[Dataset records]
********
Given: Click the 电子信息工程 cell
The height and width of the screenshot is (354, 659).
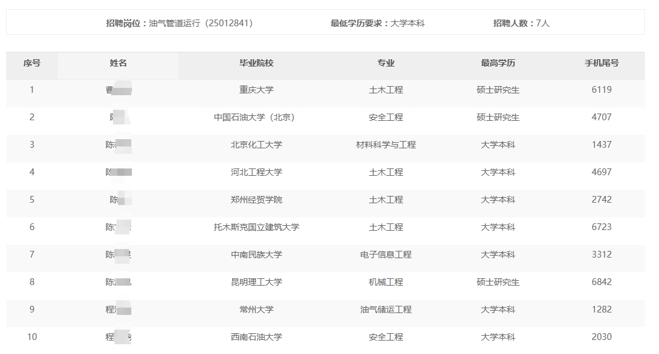Looking at the screenshot, I should click(386, 255).

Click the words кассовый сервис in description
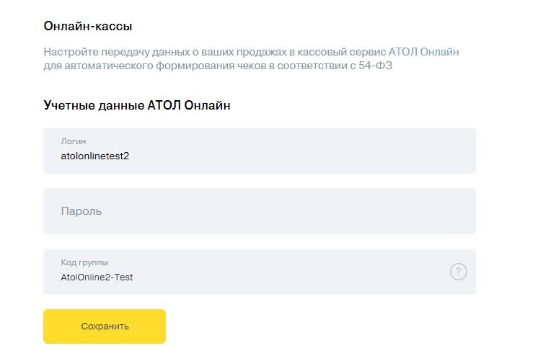point(342,52)
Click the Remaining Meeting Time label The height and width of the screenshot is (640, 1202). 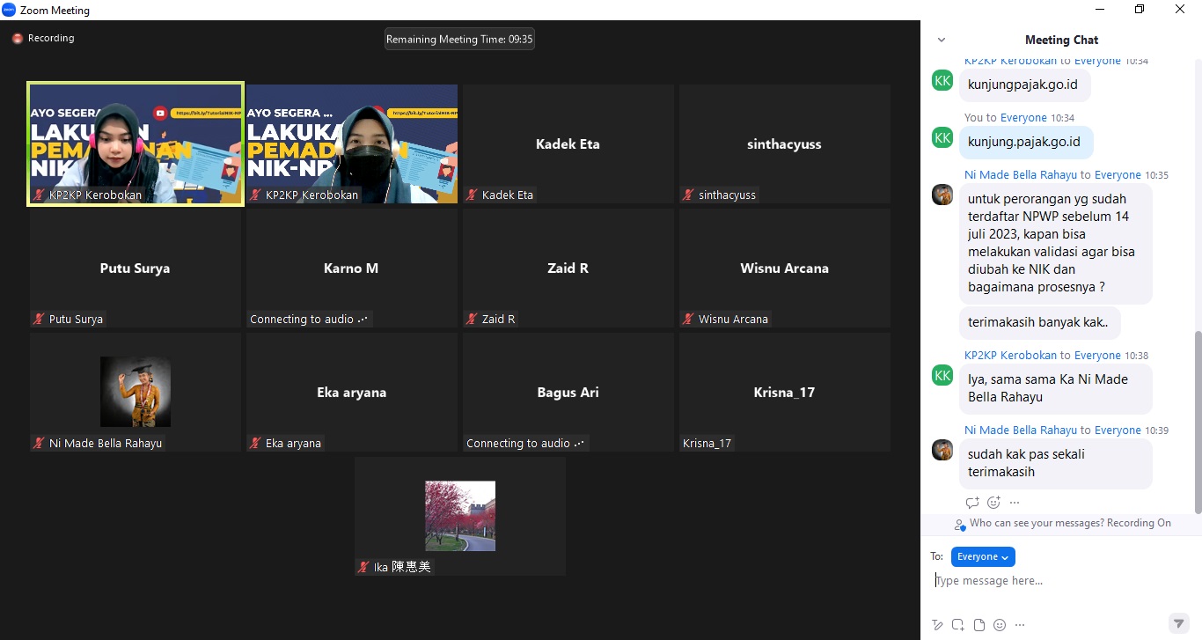tap(459, 39)

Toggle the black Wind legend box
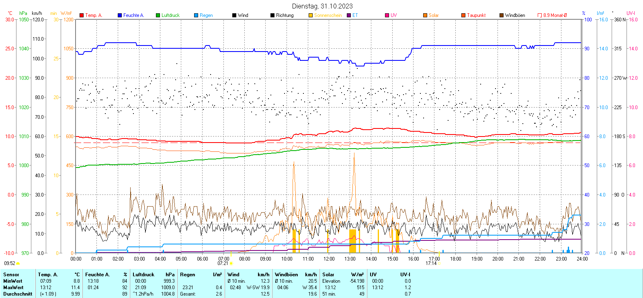234,15
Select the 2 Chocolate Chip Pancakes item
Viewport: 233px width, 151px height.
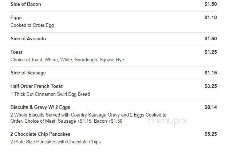click(x=40, y=134)
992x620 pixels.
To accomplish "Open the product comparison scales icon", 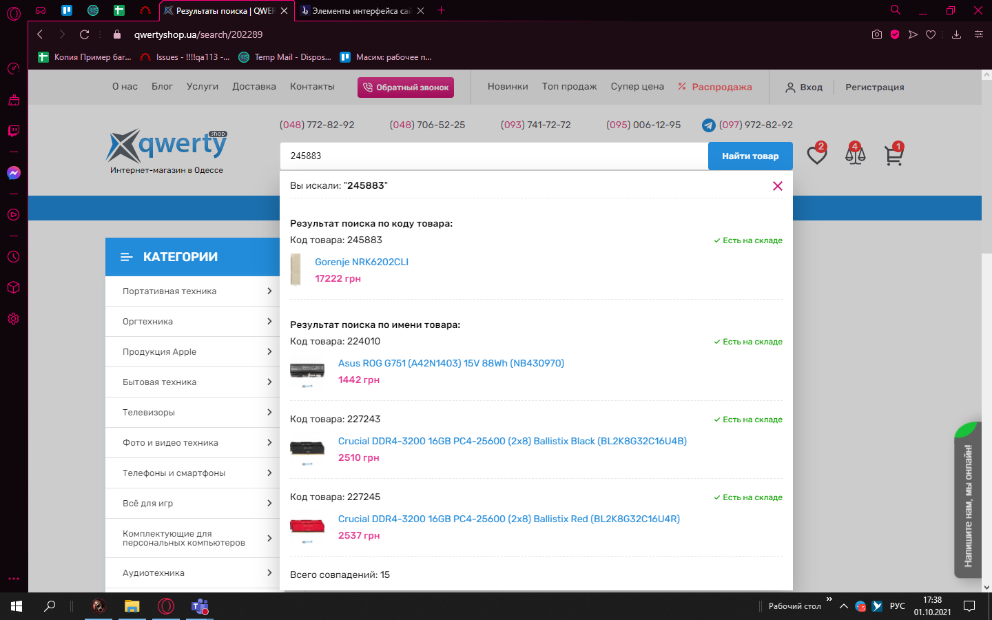I will point(855,156).
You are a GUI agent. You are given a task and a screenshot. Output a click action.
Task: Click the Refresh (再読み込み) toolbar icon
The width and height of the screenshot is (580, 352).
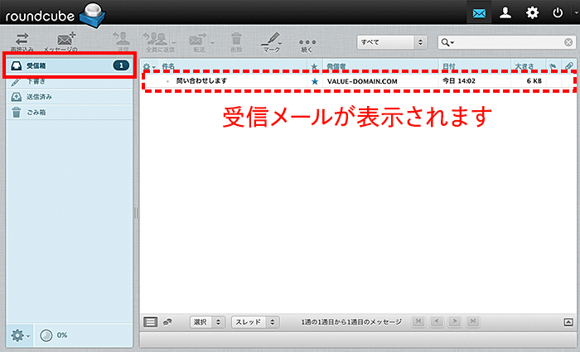tap(22, 39)
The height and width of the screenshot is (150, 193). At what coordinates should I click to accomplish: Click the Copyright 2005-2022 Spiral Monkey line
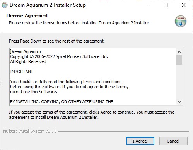click(59, 56)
********
Write out the entries again from the line containing "The height and width of the screenshot is (150, 193)." through the end of the entries, keeping the requests, and shift every coordinate in the answers by adding 46 to it. Leave the pictures out.

The height and width of the screenshot is (150, 193). At what coordinates should I click to accomplish: Click the Copyright 2005-2022 Spiral Monkey line
click(105, 102)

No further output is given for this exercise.